New light-vehicle sales finished the year strong in December, leading to a full-year sales total of 15.85 million units—an increase of 2.2% compared to 2023. The December 2024 SAAR reached 16.8 million units, the highest monthly SAAR since May 2021 with 17.0 million units. New-vehicle sales saw year-over-year gains in the first quarter, followed by declines in the second quarter. New light-vehicle sales accelerated following the election in November 2024 and were strong through the remainder of the year. Sales in Q4 of 2024 totaled 4.19 million units, an increase of 7.7% compared to Q4 of 2023. Significant drivers of the sales gain included higher OEM incentives and increased vehicle availability.

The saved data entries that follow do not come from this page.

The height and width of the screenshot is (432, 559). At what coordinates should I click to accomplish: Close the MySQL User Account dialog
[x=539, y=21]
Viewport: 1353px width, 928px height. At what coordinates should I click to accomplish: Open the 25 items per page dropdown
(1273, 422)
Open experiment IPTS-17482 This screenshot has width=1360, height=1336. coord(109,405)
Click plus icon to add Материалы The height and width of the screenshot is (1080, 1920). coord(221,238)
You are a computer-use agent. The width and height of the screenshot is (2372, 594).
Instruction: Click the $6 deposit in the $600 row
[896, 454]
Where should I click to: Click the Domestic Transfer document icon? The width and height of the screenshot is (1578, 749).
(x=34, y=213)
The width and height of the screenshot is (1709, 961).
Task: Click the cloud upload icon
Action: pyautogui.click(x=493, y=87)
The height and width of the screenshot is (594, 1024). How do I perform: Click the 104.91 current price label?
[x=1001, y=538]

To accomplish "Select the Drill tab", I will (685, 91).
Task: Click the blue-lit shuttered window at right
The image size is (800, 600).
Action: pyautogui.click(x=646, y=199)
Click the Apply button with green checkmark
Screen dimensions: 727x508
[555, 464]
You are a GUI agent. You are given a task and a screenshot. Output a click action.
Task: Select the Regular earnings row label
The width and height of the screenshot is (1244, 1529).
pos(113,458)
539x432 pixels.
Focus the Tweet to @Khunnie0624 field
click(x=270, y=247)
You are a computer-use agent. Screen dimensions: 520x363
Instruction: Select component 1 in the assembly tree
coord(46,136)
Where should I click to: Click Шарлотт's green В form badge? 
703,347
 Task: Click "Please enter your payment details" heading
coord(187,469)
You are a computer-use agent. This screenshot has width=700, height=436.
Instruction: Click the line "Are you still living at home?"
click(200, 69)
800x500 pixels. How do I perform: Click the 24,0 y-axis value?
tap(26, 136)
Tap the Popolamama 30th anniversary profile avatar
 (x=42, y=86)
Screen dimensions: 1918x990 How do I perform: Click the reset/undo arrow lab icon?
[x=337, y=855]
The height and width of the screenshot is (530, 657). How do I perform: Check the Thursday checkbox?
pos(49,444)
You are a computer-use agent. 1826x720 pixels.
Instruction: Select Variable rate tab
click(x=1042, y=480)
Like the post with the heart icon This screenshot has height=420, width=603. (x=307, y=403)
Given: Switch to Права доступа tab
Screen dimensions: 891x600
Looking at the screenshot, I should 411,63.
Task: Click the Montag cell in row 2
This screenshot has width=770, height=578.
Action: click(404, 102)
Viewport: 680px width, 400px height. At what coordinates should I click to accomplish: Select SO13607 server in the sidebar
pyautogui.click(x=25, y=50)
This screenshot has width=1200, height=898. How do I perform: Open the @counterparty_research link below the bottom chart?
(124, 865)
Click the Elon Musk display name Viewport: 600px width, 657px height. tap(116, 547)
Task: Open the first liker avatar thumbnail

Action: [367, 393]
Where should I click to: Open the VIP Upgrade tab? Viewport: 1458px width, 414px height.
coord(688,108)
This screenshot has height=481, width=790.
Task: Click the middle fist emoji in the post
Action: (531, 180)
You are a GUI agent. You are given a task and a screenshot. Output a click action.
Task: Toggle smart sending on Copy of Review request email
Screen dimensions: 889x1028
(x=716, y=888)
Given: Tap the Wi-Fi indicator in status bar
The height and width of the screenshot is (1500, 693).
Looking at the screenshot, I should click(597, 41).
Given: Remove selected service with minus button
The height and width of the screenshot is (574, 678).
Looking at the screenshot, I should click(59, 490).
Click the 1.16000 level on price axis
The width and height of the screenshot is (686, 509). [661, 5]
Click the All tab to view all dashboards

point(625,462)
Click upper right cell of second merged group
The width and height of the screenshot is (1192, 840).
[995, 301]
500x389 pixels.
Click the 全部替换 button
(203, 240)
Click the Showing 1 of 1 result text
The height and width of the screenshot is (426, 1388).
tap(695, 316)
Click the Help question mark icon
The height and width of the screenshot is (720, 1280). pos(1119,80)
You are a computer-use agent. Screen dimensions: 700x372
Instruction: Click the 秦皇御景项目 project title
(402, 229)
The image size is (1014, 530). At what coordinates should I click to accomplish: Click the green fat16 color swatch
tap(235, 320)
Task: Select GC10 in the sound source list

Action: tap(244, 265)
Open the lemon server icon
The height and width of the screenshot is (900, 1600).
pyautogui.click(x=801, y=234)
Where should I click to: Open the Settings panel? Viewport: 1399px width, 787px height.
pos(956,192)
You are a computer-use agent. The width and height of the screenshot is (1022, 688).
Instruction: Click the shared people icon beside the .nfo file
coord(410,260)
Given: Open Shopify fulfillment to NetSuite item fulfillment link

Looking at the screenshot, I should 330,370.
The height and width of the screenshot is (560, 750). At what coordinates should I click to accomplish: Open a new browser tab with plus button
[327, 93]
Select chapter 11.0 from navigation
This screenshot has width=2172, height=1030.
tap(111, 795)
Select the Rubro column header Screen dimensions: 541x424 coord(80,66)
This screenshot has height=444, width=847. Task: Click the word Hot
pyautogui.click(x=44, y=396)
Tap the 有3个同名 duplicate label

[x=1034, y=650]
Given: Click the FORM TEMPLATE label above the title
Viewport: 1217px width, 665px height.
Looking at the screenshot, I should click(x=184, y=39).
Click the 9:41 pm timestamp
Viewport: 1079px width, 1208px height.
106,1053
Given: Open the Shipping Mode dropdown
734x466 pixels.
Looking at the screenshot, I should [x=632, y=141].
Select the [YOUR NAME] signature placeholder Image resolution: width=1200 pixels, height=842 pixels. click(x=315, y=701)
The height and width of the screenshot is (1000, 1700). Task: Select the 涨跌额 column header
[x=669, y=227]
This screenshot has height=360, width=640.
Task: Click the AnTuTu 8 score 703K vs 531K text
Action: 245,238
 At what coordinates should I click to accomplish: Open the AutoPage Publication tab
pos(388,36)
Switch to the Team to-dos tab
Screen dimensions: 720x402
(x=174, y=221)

All segments of alternative-fuel vehicles posted year-over-year sales and market-share gains. In total, alternative-fuel vehicles represented 20.0% of all new vehicles sold. Conventional hybrids had the largest increase in market share, rising to 10.1% from 7.6% last year. Plug-in hybrids (PHEV) and battery electric vehicles (BEV) also gained market share, but to a lesser extent. PHEV market share rose to 2.0% in 2024 from 1.9% in 2023, and BEV market share rose to 7.8% in 2024 from 7.5% in 2023. BEV sales reached a record 1.24 million units, an increase of 6.8% year over year. The share of BEVs sold by franchised dealers increased as well, with franchised dealers selling nearly 599,000 BEVs—or 48.1% of all BEVs sold. We expect franchised dealers to capture an even larger share of the BEV market in 2025.
New light-vehicle inventory on the ground and in transit in December 2024 totaled 2.79 million units, down 5.9% compared to the beginning of the month and up by 21% year over year. As new light-vehicle inventory increased through 2024, so did OEM incentives. J.D. Power estimates the average incentive spending per unit in December 2024 was $3,442, an increase of $809 year over year. We expect new light-vehicle production to slow somewhat in 2025, which will limit inventory growth and keep inventory levels just below 3 million units for most of the year.
Looking ahead, there will be challenges for the U.S. auto industry. A proposed rollback or elimination of the consumer-facing electric vehicle tax credits will likely slow BEV adoption and limit sales growth. The Fed has signaled it will slow the cadence of cuts to the federal funds rate. Interest rates declined slightly during the final quarter of the year, which contributed to the strong sales pace in Q4. There certainly will be other challenges as well, but overall, our outlook is positive. We expect continued growth in vehicle sales in 2025. Our forecast for new light-vehicle sales in 2025 is 16.2 million units, an increase of roughly 2% compared to 2024.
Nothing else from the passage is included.